If you try to sit neutral? You’ll get ignored. Platforms reward opinion. Fence-sitters do not trend.
2. Emotions beat facts for engagement.
Posts with bold words like “MISTAKE”, “BETRAYAL”, and “FREEDOM LOST” outperformed any careful, reasoned analysis by miles.
Even when a post shared a calm statistic (like “55% of Brits regret Brexit”), the comments immediately descended into emotional rants.
3. Visual simplicity wins.
Big text, dramatic colours, one key message, that’s what wins the scroll war. (Especially on Instagram, X, YouTube.)
Meanwhile, LinkedIn was over there writing long-form essays no one but economists would ever read….
(Respectfully. But still.)
ps. I do really like LinkedIn….
4. People are tired, but nostalgic.
There’s a real “we miss the good old days” vibe creeping through a lot of Facebook and X posts.
If you’re marketing anything political, historical, or even just tapping into emotions about change and loss, nostalgia is a secret weapon right now.
💡5 insights to take away from this
1. Speed beats depth on most platforms
Instagram, X, and parts of YouTube prioritise quick, viral, feel-good (or outrage-driven) content.
Building a real, sustainable business?
That message isn’t what’s rewarded by the algorithms – fast, emotional hooks are.
2. The personal brand blur is real
On visual platforms like Instagram, it’s getting harder to tell the difference between someone who’s built a thriving business and someone who’s just good at looking like they have.
👉 Followers ≠ founders.

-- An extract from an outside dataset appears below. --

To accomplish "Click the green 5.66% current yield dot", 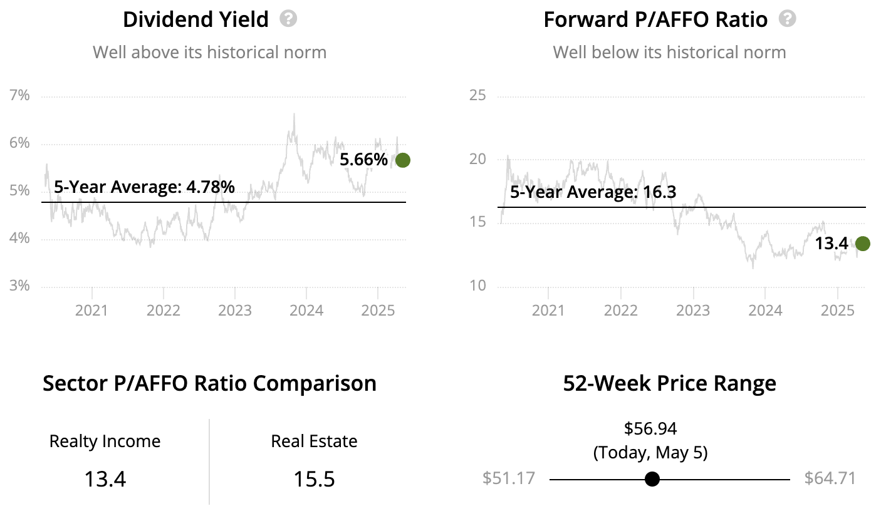I will (403, 160).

Always worth remembering.
3. Search engines and “professional” platforms are not neutral
Google and LinkedIn still surface more structured, “serious” advice, but even then, search engine optimisation (SEO) means content often prioritises visibility over real value.
👉 What ranks highest isn’t always what’s most helpful.

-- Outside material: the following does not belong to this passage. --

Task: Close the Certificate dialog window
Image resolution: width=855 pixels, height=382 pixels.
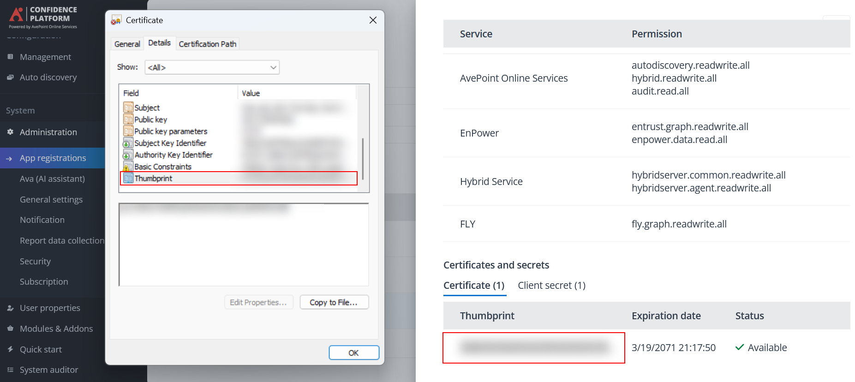Action: 373,20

(And studies show poorly worded searches can pull lower-quality answers.)
4. First platform seen = first belief formed
Where you search first massively shapes what you believe next.

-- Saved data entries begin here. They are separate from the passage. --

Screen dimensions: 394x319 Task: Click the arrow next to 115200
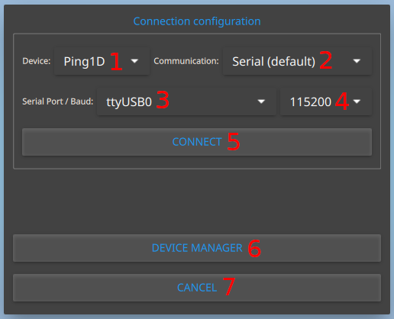[357, 102]
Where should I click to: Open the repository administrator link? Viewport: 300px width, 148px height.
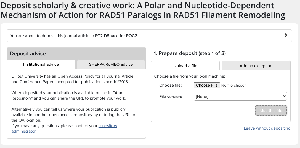point(108,126)
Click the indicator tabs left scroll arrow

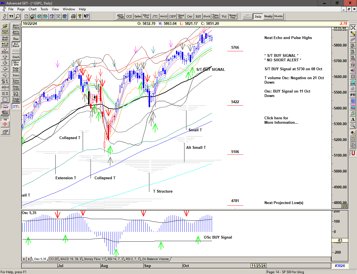coord(24,259)
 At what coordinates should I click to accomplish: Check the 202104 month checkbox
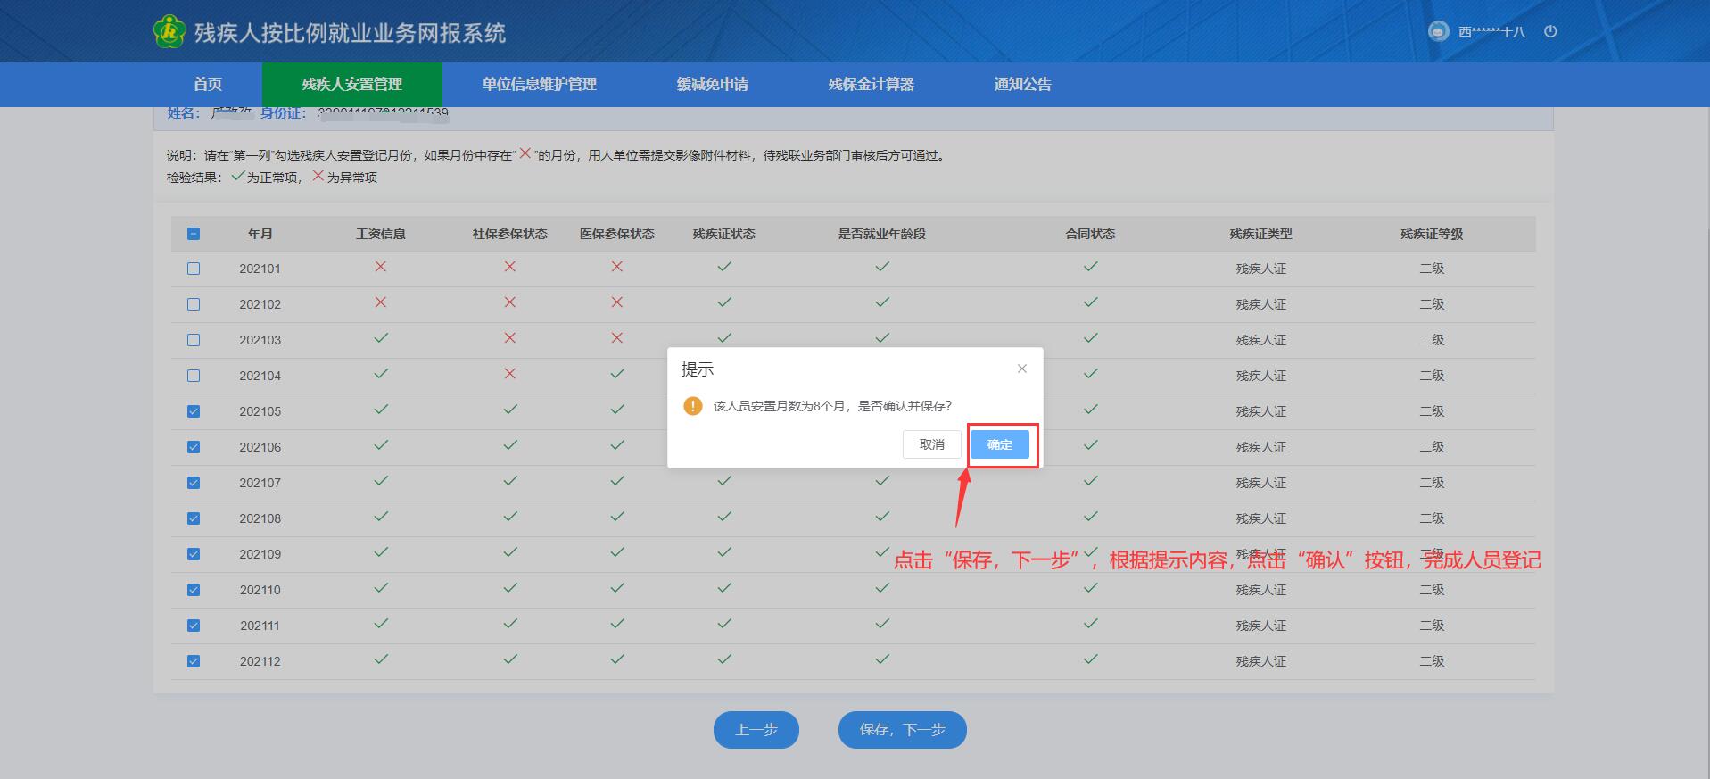(194, 376)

Search on Instagram first? You’ll be convinced passive income is quick and easy.
Searching on LinkedIn first? You’ll think you need an investor pitch deck just to start.
👉 The internet doesn’t shape one reality, it shapes thousands of conflicting ones.
5. Trust has shifted, but critical thinking hasn’t caught up
People now trust people (influencers, creators, personal brands) more than they trust companies or institutions.
But that trust often forms without questioning who the person is or why they’re credible.
👉 To build genuine trust, it’s not about flashy claims. It’s about showing real values, real stories, and real proof, even if it’s a rough-around-the-edges photo, or a lesson learned the hard way.
Remember:
The most trusted voices online aren’t always the best-informed.
And the loudest advice isn’t always the wisest.

Final thoughts
- Where you search shapes what you believe.
- Who you trust shapes what you decide.
And if you’re not paying attention?…….
You might be getting fed a version of reality that suits the platform or the poster, not you.
Next time you go looking for advice, maybe ask yourself two things:
Who’s answering this?
And what do they want me to believe?
- Look at all view points from different platforms before making decisions.